Material provided Block Start
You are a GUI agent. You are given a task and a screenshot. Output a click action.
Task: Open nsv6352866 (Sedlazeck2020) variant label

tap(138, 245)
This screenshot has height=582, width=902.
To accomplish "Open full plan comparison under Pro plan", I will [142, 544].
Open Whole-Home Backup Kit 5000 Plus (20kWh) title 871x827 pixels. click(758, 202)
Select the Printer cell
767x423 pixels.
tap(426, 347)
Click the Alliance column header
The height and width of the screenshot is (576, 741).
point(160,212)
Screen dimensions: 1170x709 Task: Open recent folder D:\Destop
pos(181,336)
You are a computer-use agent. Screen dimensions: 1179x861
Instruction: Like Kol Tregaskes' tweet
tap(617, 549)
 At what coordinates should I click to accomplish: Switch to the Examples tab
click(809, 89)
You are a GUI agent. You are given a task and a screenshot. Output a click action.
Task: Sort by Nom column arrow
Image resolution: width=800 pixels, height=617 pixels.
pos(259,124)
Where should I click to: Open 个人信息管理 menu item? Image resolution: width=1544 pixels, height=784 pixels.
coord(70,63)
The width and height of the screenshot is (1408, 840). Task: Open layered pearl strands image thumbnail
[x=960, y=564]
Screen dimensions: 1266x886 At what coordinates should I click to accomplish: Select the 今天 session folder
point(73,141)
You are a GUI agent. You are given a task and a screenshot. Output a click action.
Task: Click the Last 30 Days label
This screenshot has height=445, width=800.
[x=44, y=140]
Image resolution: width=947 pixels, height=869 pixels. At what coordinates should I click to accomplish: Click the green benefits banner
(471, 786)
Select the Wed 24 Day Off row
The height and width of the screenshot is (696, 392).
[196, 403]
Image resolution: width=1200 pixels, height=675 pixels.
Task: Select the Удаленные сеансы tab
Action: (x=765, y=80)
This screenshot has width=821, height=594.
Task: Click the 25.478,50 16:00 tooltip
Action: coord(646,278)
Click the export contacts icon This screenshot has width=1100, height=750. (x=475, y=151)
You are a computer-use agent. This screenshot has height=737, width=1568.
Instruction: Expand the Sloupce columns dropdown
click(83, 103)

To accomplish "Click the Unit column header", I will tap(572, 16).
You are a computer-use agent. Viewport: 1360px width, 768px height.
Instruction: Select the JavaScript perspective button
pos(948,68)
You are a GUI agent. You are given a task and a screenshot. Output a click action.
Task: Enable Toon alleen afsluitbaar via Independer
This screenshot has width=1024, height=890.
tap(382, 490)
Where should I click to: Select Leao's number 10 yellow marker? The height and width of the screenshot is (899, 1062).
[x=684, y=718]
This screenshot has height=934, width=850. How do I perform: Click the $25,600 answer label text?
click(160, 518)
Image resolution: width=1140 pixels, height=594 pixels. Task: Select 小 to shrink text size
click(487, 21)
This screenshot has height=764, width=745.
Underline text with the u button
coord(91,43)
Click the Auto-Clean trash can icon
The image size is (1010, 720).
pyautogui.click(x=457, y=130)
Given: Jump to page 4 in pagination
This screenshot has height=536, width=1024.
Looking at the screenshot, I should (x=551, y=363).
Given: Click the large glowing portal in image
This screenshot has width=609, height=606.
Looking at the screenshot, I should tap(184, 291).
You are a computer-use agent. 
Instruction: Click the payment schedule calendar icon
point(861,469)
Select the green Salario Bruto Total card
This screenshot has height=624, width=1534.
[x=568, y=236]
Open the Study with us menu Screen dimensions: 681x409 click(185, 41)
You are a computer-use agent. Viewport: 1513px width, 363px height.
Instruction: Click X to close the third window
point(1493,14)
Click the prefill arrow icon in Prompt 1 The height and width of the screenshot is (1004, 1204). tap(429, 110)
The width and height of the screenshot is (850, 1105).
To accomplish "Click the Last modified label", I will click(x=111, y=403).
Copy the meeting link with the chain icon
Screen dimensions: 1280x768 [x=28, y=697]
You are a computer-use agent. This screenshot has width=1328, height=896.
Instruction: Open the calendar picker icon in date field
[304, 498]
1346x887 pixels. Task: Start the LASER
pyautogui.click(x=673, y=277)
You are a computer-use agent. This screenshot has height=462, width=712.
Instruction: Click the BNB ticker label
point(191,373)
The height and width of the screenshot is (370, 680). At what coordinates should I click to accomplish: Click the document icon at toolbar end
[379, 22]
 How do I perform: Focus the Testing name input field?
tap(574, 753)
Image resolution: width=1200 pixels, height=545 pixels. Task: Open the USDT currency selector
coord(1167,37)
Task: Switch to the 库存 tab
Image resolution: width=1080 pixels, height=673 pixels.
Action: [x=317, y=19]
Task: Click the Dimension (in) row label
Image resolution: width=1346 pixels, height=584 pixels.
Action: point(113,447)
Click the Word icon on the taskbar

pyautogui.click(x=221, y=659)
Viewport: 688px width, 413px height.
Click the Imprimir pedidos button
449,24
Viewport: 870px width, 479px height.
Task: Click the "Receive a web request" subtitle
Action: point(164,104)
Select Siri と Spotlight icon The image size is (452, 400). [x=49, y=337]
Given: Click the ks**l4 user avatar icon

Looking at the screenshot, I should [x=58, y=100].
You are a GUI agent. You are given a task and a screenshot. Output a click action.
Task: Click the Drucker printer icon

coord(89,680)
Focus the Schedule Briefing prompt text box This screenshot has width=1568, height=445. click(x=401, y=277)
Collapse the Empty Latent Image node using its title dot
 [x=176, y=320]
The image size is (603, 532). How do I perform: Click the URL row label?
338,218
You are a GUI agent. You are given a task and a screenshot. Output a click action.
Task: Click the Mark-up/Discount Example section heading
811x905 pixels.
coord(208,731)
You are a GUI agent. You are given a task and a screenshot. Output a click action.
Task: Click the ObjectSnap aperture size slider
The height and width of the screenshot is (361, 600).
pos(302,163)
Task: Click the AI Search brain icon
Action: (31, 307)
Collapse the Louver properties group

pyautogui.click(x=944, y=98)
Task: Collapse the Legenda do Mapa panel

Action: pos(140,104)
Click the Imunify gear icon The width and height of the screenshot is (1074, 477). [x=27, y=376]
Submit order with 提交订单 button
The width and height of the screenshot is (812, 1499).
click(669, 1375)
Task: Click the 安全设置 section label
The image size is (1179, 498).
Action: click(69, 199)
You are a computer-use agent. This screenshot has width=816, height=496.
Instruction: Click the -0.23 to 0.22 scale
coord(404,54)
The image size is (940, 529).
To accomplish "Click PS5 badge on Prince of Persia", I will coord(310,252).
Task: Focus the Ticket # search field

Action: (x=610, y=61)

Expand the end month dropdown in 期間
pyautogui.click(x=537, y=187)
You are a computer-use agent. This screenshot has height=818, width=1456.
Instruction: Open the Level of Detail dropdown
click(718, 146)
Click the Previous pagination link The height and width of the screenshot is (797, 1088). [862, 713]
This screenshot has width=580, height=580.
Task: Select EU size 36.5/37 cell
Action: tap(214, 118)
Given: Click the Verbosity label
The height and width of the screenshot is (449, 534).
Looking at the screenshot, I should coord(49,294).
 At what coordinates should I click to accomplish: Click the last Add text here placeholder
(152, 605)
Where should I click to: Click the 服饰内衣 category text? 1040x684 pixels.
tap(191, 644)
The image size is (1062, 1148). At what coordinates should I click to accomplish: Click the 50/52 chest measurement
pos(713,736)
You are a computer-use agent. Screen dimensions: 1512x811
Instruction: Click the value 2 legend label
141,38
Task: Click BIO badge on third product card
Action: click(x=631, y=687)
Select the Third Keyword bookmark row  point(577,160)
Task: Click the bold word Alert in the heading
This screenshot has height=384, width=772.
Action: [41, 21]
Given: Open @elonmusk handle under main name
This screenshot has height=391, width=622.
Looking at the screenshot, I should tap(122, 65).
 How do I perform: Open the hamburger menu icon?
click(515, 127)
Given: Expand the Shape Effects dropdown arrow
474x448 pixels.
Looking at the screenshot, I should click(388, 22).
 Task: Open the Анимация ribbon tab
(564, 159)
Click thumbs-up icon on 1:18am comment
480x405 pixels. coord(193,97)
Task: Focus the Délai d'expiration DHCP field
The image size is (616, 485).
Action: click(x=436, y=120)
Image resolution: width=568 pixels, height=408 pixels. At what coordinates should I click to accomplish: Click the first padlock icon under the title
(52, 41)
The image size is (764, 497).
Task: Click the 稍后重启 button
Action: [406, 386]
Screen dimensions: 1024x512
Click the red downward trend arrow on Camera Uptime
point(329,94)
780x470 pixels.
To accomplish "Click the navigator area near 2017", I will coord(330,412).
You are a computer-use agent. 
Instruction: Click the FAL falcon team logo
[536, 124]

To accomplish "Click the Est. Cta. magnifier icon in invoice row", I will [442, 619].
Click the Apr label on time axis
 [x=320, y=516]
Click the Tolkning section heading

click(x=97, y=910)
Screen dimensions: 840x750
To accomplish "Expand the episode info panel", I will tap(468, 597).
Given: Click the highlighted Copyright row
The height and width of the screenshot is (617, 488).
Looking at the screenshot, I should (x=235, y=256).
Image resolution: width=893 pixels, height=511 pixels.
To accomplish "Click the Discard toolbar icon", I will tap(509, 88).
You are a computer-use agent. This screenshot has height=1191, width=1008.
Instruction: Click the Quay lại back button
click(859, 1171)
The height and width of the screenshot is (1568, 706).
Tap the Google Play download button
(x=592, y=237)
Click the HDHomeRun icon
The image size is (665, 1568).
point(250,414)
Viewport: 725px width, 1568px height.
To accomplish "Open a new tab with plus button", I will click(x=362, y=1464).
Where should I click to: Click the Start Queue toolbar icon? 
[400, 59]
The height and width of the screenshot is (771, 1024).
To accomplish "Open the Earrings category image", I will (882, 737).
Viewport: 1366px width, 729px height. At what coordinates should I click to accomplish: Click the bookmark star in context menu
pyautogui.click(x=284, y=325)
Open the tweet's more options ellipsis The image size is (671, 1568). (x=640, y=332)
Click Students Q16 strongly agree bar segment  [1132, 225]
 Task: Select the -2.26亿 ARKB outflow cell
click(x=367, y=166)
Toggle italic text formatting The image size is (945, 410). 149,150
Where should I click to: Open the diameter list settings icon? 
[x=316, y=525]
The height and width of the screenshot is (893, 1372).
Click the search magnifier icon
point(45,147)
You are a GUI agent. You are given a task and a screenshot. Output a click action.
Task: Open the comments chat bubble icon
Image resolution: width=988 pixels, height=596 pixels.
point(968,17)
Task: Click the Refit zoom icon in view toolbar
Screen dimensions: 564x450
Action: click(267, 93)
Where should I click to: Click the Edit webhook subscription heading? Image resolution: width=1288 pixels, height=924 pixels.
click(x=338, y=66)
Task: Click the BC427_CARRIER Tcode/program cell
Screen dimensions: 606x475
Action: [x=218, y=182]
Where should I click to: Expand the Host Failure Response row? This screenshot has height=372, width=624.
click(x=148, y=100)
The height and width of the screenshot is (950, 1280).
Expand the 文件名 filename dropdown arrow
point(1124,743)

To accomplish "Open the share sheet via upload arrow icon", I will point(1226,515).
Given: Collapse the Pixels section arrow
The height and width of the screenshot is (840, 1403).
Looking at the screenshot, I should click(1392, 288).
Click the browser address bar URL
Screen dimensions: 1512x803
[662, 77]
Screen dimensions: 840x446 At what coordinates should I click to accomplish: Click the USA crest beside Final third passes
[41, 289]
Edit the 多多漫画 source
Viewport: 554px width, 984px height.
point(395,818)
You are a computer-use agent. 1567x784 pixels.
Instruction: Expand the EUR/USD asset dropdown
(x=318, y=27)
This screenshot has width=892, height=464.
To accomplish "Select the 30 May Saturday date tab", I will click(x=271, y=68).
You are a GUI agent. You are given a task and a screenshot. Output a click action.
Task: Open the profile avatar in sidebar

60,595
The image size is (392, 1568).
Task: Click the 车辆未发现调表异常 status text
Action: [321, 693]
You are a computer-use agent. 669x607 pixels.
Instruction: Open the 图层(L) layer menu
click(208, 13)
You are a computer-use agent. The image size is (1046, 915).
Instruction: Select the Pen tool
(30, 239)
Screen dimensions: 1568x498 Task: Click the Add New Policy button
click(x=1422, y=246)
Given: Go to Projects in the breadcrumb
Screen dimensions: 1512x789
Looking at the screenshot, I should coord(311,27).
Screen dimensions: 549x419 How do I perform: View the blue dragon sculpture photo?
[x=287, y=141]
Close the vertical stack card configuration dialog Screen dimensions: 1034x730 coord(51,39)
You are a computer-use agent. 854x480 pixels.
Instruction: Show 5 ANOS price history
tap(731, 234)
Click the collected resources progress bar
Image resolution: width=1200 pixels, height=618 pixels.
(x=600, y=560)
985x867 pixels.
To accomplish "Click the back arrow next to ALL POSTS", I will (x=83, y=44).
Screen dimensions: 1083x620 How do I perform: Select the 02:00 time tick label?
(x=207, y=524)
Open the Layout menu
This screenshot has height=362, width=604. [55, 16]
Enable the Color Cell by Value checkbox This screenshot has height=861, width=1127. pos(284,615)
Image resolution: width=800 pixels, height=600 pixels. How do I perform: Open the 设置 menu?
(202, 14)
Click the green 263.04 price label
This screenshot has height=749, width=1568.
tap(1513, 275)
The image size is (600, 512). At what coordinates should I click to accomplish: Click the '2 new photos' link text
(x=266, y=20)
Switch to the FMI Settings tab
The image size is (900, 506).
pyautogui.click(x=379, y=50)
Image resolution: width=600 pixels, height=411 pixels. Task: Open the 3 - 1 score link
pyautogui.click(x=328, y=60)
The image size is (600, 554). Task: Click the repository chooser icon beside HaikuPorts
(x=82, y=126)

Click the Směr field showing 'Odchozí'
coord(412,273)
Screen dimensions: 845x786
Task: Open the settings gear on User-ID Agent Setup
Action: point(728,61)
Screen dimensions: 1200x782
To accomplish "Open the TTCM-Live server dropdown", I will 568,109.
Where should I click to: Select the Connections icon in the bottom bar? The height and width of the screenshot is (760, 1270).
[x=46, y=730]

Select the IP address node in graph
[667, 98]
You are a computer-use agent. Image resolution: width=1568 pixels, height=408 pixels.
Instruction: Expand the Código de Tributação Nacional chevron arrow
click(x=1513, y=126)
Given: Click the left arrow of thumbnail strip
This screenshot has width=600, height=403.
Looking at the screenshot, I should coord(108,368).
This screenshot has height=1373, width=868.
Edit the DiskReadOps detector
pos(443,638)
Material provided Block End
Every line above with the string "Enable" in it needs to be copied.

- **Completed task**
Task: Enable Toon alleen afsluitbaar via Independer
Enable the Color Cell by Value checkbox This screenshot has height=861, width=1127. pos(284,615)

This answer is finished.